» **Aim**: Which lines of the data below contain the word "will"? Pull out each of those lines in full.
= = = = =
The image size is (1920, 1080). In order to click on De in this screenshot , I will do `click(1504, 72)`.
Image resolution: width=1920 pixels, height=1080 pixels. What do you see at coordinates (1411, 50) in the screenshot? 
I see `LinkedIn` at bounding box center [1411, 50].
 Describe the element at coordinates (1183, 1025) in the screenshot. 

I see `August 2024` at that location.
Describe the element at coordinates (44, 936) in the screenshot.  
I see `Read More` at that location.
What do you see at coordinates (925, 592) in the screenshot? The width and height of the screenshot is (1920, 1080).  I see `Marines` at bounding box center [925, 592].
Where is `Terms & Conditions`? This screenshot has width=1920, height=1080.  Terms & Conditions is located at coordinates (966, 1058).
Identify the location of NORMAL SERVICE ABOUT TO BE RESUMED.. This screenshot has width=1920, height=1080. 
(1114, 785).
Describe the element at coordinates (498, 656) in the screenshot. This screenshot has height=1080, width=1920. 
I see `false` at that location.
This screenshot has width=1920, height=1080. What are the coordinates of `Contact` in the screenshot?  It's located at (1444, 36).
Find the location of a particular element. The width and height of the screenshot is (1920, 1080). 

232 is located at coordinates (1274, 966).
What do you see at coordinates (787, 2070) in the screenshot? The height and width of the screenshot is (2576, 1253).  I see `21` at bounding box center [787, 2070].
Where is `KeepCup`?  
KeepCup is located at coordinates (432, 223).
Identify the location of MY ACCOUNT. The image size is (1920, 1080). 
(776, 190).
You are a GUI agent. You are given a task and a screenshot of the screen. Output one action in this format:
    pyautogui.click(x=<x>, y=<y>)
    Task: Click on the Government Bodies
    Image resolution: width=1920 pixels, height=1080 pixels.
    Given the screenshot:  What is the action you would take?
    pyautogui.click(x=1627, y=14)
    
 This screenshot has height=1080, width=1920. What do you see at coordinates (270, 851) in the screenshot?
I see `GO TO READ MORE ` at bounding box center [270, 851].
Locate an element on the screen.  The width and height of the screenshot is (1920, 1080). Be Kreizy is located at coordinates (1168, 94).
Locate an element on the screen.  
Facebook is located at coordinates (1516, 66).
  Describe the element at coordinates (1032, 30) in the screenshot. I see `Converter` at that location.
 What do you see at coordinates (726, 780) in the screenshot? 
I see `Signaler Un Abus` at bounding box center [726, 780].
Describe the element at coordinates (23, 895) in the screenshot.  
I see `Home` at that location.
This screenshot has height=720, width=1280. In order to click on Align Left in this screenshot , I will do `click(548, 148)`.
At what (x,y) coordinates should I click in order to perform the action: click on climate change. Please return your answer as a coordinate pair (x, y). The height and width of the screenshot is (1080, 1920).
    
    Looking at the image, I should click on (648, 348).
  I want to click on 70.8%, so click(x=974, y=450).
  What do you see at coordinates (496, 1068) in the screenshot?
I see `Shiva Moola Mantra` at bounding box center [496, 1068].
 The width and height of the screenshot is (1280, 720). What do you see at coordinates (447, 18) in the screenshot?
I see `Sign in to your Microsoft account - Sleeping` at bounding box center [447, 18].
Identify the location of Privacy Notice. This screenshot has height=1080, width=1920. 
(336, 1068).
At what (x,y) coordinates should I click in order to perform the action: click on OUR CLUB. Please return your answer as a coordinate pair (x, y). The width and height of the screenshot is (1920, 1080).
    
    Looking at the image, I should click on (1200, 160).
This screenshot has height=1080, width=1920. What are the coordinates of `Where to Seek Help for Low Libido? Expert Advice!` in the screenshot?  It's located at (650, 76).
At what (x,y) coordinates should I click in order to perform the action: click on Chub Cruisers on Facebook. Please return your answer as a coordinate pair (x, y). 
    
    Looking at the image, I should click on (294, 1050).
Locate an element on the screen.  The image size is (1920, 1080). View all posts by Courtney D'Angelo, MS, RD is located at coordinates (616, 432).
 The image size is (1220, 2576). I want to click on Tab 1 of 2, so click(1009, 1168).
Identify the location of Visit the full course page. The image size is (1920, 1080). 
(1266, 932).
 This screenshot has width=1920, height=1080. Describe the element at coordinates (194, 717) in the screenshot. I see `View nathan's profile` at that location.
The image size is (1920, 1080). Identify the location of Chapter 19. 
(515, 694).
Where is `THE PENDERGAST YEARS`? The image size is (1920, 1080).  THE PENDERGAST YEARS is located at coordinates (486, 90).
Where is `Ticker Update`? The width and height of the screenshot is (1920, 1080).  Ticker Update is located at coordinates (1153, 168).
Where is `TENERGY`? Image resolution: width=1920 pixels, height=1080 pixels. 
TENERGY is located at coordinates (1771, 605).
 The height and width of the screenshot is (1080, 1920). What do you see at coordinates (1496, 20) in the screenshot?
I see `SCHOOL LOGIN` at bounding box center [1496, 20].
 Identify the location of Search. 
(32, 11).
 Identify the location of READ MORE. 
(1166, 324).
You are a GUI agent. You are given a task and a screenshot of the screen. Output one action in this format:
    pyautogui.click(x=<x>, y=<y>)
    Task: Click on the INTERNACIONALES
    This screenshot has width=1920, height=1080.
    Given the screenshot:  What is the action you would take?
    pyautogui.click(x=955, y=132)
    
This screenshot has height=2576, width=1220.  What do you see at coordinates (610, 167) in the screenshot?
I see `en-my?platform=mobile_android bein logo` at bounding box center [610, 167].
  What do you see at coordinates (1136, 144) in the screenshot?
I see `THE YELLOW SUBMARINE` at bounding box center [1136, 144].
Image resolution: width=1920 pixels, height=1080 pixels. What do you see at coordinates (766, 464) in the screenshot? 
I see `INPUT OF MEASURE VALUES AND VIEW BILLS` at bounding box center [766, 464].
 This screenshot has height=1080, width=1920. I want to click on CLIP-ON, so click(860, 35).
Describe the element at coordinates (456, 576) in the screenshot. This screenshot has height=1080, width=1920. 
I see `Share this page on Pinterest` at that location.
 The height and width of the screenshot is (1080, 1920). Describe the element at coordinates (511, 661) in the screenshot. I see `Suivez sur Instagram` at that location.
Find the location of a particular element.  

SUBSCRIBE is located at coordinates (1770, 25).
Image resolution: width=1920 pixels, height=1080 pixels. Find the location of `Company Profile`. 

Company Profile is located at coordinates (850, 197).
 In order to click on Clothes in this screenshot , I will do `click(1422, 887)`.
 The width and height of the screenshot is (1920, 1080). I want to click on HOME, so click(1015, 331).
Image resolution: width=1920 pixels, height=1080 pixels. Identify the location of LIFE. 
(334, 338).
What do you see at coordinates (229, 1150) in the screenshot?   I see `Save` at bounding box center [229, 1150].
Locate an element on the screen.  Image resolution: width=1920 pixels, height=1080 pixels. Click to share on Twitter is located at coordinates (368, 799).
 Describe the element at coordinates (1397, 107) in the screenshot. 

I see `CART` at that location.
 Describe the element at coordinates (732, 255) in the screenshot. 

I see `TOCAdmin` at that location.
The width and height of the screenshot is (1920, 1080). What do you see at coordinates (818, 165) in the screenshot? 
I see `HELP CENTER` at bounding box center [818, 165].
= = = = =
» **Task output**:
The image size is (1920, 1080). In order to click on De in this screenshot , I will do `click(1504, 72)`.
This screenshot has height=720, width=1280. In order to click on Align Left in this screenshot , I will do `click(548, 148)`.
 In order to click on Clothes in this screenshot , I will do `click(1422, 887)`.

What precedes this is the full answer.